“Yoga”, de Heitor Dhalia: experiência introspectiva

“Yoga – Arquitetura da Paz”, documentário de Heitor Dhalia (“Serra Pelada”), chegou à Netflix exatos dois meses depois de estrear nos cinemas. Se for vê-lo, certifique-se de que nada vai lhe tirar o foco. O filme será melhor apreciado se visto com concentração.

O diretor — que em março chega às telas com a ficção “Tungstênio” — usa como fio condutor do longa o fotógrafo americano Michael O’Neill, que se propõe a fotografar os principais gurus de ioga em atividade, na Índia, no Tibete e em Nova York.

Dispensando a narrativa ou explicações mais didáticas, Heitor Dhalia deixa as palavras exclusivamente a cargo desses mestres.
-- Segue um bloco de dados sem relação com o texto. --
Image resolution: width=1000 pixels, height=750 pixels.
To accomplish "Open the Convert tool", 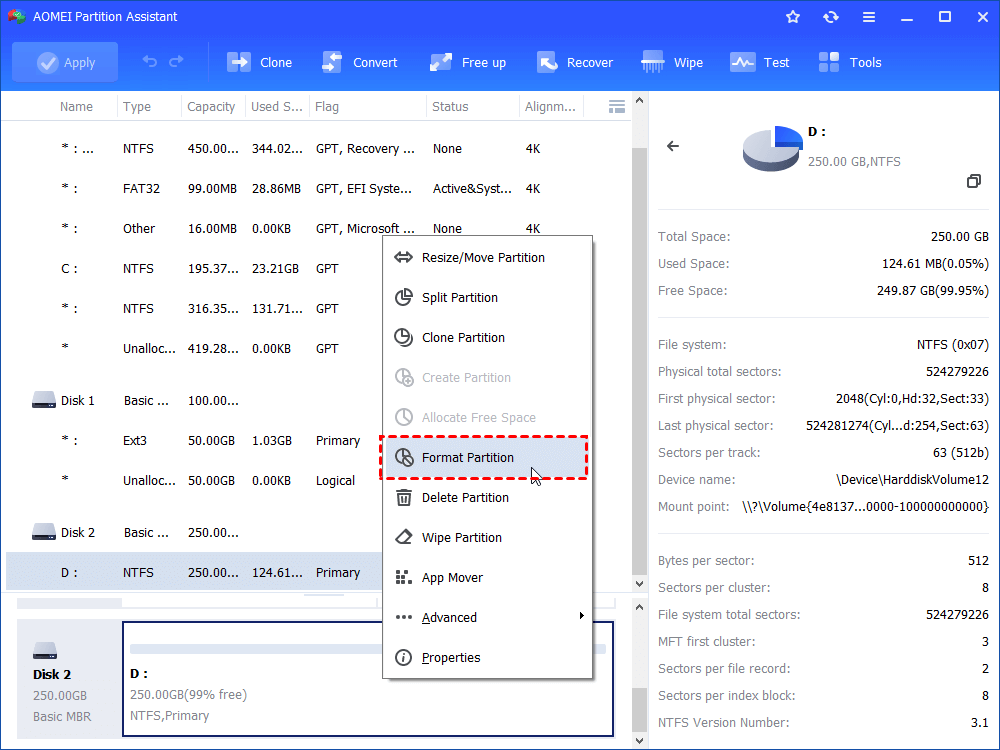I will coord(333,62).
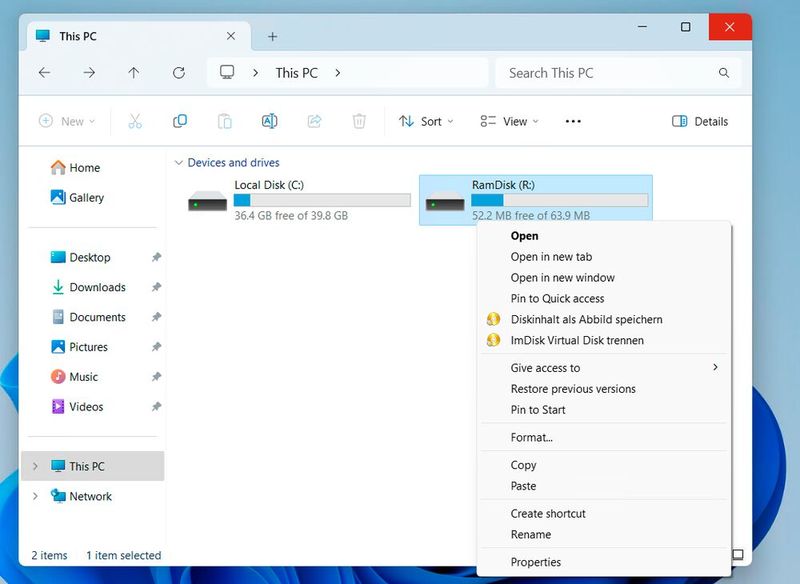Click the Refresh button in navigation bar
Screen dimensions: 800x584
(179, 73)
Enquanto a câmera cria belas imagens que se complementam com as fotografias de O’Neill.

O impacto visual (que deve funcionar melhor ainda na telona) e a trilha new age (ainda se usa esse termo?) criam um clima zen, de elevação, chamando o espectador a uma imersão, a esquecer por uma hora e 27 minutos o mundo caótico em que vivemos.

Por sua vez, os depoimentos dos entrevistados, carregados de filosofia e pontos de vista sobre temas como paz, percepção da realidade e morte, nos convidam à reflexão.

Tudo isso faz com que a experiência de assistir a “Yoga — Arquitetura da Paz” seja mais que a de uma sessão de cinema comum. É quase uma pausa para meditação, uma viagem introspectiva. Pode não lhe tornar um adepto da ioga, mas pode afetar suas impressões a respeito da realidade tal qual a percebemos.